* _DATA UNDER STUDY_:
§

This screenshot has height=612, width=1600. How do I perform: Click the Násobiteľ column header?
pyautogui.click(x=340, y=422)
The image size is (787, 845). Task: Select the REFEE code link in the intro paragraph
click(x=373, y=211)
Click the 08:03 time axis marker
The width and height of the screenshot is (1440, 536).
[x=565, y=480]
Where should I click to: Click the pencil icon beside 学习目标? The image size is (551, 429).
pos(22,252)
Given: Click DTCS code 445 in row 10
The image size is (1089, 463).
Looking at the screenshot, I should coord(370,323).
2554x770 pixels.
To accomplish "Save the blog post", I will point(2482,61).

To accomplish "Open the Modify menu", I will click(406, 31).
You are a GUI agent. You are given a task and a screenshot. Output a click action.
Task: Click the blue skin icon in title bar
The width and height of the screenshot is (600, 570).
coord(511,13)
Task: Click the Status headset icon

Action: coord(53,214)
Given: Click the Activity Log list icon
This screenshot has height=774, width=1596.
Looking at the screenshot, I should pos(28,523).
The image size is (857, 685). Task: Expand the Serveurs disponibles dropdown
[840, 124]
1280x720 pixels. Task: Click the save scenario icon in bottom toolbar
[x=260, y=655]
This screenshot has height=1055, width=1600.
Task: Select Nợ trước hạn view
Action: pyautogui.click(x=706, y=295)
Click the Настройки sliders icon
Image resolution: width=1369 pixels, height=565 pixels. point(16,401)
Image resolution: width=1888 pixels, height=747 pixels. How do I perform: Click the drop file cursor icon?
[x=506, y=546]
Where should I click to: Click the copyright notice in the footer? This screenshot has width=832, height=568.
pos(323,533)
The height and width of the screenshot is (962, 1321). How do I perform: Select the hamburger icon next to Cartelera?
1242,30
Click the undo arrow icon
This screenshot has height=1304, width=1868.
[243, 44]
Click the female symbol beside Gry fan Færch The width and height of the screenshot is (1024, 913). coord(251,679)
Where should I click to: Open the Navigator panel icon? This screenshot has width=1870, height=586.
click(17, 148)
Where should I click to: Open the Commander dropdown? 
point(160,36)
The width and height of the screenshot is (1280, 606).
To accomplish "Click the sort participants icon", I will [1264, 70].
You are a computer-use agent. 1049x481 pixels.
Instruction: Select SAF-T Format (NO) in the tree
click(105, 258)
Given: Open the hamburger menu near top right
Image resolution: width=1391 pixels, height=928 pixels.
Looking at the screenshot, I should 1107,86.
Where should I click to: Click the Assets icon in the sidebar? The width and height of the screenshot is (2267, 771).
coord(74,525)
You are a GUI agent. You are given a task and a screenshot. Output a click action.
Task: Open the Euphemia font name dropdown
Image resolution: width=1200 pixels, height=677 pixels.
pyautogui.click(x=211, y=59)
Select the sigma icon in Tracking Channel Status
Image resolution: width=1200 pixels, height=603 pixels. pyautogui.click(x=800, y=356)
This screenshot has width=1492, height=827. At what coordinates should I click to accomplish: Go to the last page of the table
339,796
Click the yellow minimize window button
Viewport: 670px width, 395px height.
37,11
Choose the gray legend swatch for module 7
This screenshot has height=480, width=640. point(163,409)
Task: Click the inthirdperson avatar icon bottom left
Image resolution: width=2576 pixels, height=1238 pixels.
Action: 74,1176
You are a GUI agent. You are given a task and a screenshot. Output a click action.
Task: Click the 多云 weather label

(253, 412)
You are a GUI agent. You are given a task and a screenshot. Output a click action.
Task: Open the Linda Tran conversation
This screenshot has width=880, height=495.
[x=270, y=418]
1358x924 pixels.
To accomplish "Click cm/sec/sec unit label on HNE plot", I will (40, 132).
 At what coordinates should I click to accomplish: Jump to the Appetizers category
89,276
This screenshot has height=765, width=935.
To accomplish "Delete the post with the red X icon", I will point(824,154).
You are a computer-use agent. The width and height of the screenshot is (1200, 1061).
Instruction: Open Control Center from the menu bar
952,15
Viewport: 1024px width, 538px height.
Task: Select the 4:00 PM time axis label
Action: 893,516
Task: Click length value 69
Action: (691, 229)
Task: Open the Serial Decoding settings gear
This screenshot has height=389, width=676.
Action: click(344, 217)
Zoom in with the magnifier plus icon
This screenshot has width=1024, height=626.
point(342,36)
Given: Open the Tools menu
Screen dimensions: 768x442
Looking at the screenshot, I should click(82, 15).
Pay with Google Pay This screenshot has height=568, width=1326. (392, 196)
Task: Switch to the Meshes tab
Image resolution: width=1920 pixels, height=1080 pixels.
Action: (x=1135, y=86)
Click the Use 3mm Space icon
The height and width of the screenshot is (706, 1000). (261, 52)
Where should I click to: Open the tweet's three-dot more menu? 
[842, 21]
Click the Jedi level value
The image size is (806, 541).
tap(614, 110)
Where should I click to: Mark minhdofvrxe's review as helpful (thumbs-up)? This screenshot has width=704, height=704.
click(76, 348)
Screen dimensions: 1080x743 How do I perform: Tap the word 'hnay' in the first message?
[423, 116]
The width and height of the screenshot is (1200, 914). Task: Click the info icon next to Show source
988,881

§

* _DESCRIPTION OF THE TASK_:
Work through the records line by line and tally those that include the word "computer". Give the number alone.

* _YOUR SOLUTION_:
2